Leaders will need to develop skills to translate AI into intelligence that shapes the future
Anticipate, readiness, preparedness, forward-looking, foresee, envision, and predict. Powerful words with a common thread in leadership. Leaders in business, politics, arts, culture and civic governing all must possess character, traits, and abilities that these words define as well as imply. This is especially true today. When uncertainty brought on by the COVID-19 pandemic cuts widely across societies and the globe.
Historically, leaders have prepared by first looking at the past. Ingrained by decades of teachings in universities and management thinking, most of this past looking is rooted in data. Since the advent of computing and computers, the obsession with data continues to intensify unabated. We have increased our abilities to convert data into intelligence. Fueled by the rise in cloud computing, artificial intelligence has become more ubiquitous.
Artificial intelligence has its limitations, however. As I see it, AI is “computing” the next move. The next action. The next likely outcome. The next step in the process. The next intent. Which have tremendous benefits when implemented in ways that help. Help people, whether customers, buyers, clients, patients, patrons, and more, to be served better. Unfortunately, AI can be used to further the quest for more data and turns out to be more of a hindrance than being helpful. Anyone who experiences excessive pop-ups in web experiences today knows what I mean.
Leaders will need to nurture a healthy perspective on the future and its relationship with data. Recognizing that data and artificial intelligence are but pieces of a future puzzle coming together. Whereby the picture of the puzzle is hazy and yet clear. And develop unique thinking on how to use artificial intelligence to chart a course into unknown waters versus just the next action.
I believe leaders will need to sharpen their capabilities to be future intelligent.
One of the more engaging and forward-thinking discussions I had in 2021 was with a member of our next generation of bright thinkers. Isabella Wang is COO of a creative digital agency and the author of a forthcoming book to be released, The Digital Mind of Tomorrow™. We connected over my oft-quoted pronouncement:
“Instead of using technology to automate processes, think about using technology to enhance human interaction.” – Tony Zambito
Isabella interviewed me as part of her research for the book. We explored and discussed the digital revolution, the impact of the pandemic as an accelerant, and how we are entering a new era of human evolution. Isabella explores how leaders can develop a healthy perspective on digital transformation, a digital future, and the role of artificial intelligence. She believes that we are amid a transition from Industrial Revolution 4.0 to Intelligence Revolution 1.0. Whereby artificial intelligence and machine learning remain largely untapped in terms of enhancing human interactions.

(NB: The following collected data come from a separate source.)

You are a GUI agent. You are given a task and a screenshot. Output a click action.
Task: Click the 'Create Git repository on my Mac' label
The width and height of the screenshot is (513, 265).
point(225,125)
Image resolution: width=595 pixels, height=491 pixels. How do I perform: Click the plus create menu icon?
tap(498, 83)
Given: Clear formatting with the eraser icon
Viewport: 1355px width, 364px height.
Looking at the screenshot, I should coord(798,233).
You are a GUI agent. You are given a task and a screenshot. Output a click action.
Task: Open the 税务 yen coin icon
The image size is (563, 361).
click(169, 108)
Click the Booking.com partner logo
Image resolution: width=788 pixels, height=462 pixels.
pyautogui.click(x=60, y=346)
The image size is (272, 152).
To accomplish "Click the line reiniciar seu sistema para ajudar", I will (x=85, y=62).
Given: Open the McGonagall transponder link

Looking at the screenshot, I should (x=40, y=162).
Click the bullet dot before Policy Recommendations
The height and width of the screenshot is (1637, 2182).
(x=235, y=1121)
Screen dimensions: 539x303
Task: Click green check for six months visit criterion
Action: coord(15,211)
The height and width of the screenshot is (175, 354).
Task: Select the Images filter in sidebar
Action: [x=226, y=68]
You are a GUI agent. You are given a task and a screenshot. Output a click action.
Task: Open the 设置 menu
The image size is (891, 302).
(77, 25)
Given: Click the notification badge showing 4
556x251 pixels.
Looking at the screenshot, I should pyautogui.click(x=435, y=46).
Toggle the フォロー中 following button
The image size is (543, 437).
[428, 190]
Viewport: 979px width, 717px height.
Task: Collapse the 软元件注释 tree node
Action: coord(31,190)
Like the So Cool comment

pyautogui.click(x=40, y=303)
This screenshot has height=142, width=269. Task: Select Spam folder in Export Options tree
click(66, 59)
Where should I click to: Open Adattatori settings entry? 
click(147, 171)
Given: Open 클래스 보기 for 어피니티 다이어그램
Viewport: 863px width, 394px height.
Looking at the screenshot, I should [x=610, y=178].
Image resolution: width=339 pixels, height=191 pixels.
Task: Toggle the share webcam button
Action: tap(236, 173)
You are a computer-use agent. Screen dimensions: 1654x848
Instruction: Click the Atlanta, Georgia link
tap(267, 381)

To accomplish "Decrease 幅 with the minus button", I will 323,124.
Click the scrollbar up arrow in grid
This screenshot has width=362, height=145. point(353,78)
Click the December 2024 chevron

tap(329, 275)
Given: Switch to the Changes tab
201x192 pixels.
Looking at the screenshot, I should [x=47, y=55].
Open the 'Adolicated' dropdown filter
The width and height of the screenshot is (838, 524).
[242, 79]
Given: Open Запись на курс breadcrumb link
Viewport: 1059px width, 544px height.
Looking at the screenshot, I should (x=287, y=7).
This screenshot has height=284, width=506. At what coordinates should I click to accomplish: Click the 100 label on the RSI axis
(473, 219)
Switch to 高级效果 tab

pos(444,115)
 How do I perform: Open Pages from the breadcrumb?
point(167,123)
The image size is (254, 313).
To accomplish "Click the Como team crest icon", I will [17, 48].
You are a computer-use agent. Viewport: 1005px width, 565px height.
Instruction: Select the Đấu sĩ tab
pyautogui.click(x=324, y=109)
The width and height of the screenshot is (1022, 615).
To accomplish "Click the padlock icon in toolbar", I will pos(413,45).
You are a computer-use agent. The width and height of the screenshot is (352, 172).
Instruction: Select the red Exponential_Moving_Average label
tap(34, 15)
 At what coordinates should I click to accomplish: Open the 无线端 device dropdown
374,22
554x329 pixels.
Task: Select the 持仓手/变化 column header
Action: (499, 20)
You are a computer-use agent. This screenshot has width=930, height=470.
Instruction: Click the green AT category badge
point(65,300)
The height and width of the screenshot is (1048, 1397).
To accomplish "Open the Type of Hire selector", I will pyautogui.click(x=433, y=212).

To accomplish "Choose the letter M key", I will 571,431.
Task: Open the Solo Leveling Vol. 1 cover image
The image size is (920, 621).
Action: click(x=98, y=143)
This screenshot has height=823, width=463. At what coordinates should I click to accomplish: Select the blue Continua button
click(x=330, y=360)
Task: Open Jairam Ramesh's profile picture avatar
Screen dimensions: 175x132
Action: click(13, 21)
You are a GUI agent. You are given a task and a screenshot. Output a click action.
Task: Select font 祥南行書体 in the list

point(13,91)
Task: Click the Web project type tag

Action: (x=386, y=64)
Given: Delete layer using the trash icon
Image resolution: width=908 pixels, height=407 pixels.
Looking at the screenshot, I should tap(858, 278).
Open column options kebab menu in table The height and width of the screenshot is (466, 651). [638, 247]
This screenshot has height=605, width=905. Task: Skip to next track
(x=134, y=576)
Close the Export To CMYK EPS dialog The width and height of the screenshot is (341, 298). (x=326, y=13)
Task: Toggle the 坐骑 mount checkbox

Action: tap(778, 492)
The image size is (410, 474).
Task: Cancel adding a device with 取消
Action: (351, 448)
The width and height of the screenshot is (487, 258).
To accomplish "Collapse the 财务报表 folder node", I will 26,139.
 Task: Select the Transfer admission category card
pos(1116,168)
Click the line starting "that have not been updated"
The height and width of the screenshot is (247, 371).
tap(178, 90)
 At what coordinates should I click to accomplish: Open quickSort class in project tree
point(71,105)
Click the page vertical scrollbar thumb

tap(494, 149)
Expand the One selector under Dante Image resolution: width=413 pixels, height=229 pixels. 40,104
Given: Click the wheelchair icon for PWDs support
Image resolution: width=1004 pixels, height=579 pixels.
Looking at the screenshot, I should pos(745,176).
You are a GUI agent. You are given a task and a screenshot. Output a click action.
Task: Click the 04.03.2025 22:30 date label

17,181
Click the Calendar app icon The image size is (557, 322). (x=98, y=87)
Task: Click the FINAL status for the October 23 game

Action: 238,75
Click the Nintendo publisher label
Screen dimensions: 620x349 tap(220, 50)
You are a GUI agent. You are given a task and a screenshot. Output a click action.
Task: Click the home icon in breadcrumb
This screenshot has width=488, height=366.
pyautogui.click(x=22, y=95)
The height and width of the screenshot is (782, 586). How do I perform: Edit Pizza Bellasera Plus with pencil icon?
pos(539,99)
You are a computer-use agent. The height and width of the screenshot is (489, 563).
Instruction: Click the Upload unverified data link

She offered this droplet of wisdom recently that I really like:
“This time, the relationship between machines and humans has changed to a two-way conversation. The unprecedented, intertwined relationship between humans and machines fundamentally reshapes the world, leading to a future beyond imagination.”
For leaders, the implication is that the future is not only a one-way conversation with data. Either data from the past or data that predicts the next move. To be future intelligent requires the ability to engage in this very two-way conversation Isabella Wang speaks about. The outcome of this healthy perspective is it will lead to insight and foresight needed to be future-intelligent.
Leading by being future intelligent requires a leader to embrace the Intelligence Revolution 1.0 and its ability to enhance our human intelligence and human interactions. Where we are not relying on just the bits and bytes of data to review the past but on the intelligence, they empower to shape a better future.